En principe, si deux groupes de termes sont mis à la suite comme ici, *-ci* se réfère au dernier groupe mentionné, tandis que _*-là*_ se réfère à celui qui est le plus éloigné dans le texte. Autrement dit, _ceux-*là*_ devrait normalement se référer à ceux qui sont « nés pour le Bonheur », qui ont été mentionnés en premier, tandis que _ceux-*ci*_ se référerait à ceux qui sont nés « pour la Nuit qui ne finit pas », qui ont été mentionnés en second.

Mais j'ai l'impression que la traductrice voulait en fait dire le contraire de ce qu'elle a écrit… Il faudrait savoir ce que la phrase veut dire vraiment. D'après le contexte, quel est le sens ? Mike est-il né pour le Bonheur ou pour la Nuit qui ne finit pas ? La phrase originale en anglais serait utile pour nous éclairer.



Chocou said:


> pourquoi il semblait invesible à l'esprit de sa femme qui l'a trahie puis tuée


Vous vouliez dire « inv*i*sible » je suppose… Mais qui a tué qui exactement ? Qui est cette femme ? Est-ce Greta ou une tierce personne ? Quand vous dites « sa femme », de la femme de qui parlez-vous ? De celle de Mike ?

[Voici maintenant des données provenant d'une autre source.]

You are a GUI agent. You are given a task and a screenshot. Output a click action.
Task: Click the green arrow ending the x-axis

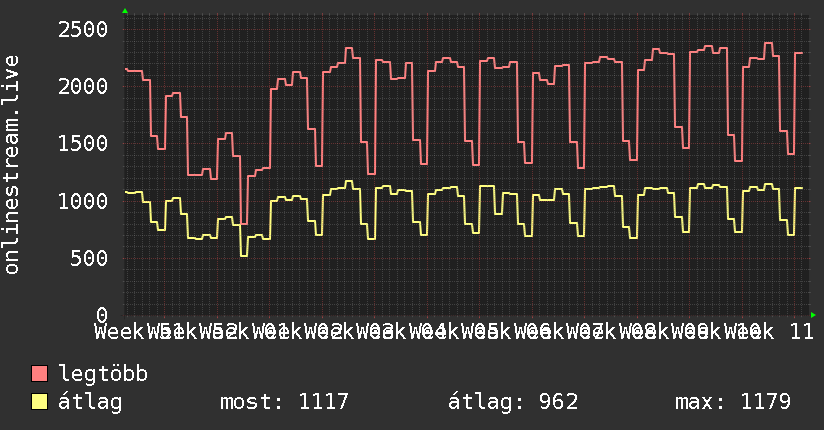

Vous avez mis les participe passés au féminin (_trahie_, _tuée_), ce qui suggère que c'est une femme qui a été trahie et tuée. Votre phrase dit toutefois que c'est cette femme qui a tué une autre femme. Ne vouliez-vous pas plutôt dire « qu'il a trahie puis tuée », donc que c'est Mike qui est le meurtrier et non pas « sa femme » ? Mike parle-t-il à sa femme décédée, qu'il a lui-même tuée ?


----------



## Chocou

Merci, Maître Capello, pour m'avoir répondu et je m'excuse des confusions que j'ai causées par mes erreurs d'orthographes et de grammaires. Et pour vous répondre à vos questions, permettez-moi de corriger mon dernier message: En fait, Mike essaye d'expliquer à Greta pourquoi l'esprit de sa femme Ellie, qu'il a trahie puis tuée, ne le voyait pas la nuit où celui-ci rentrait chez lui.
En ce qui concerne le contexte, sachez qu'à partir de la fin du polar, Mike est considéré comme parmi ceux qui sont voués pour une nuit qui ne finit pas et il n'étais jamais mentionné comme faisant partie des personne qui sont né pour le bonheur. Donc je pense que la traductice devait faire référence, dans son livre, à "_d’autres pour la Nuit qui ne finit pas" _par "ceux-ci"_._​


----------



## Chocou

Bonjour  

Dans la phrase suivante extraite du Polar d'Agatha Christie où le narrateur, Mike, en se promenant dans un patelin, il a remarqué, sur une mur d'une rue portant le nom de "George et le Dragon", une affiche concernat une vente aux enchère d'une bâtisse avec tous les détails de l'évènement. C'est alors qu'il a eu l'idée d'assister à la vente en question le jour j :

_« En repassant près du « George et le Dragon », je notai mentalement la date de la vente des « Tours » et bien que je n’eusse jamais assisté à une enchère, je me promis de venir à_* celle-ci. *_Oui, c’est ainsi que tout a commencé. » (La nuit qui ne finit pas, p8, Agatha Christie, traduit de l’anglais par Claire Durivaux)_

En fait, Je pense qu'ici "celle-là" serait plus juste pour renvoyer à une enchère spécifique qui est la vente des "tour". Qu'en pensez-vous ?

Merci infiniment ! ​


----------



## Maître Capello

C'est une bonne question. Dans ce cas les deux sont possibles, mais je dirais aussi _celle-*ci*_ étant donné qu'il est bien question du dernier substantif féminin mentionné, à savoir _enchère_, même s'il est question non pas d'une enchère en général, mais à celle, spécifique, de la vente des « Tours ».


----------



## Chocou

Si les deux sont correcte c'est que "celle-ci" aurait une valeur déictique et non anaphorique, n'est-ce pas ?


----------



## Maître Capello

Non, _celle-ci_ est bien anaphorique dans ce cas étant donné que ce pronom démonstratif fait référence à quelque chose qui a été mentionné juste avant, en l'occurrence _l'enchère des « Tours »_.


----------



## Chocou

Maître Capello said:


> même s'il est question non pas d'une enchère en général, mais à celle, spécifique, de la vente des « Tours ».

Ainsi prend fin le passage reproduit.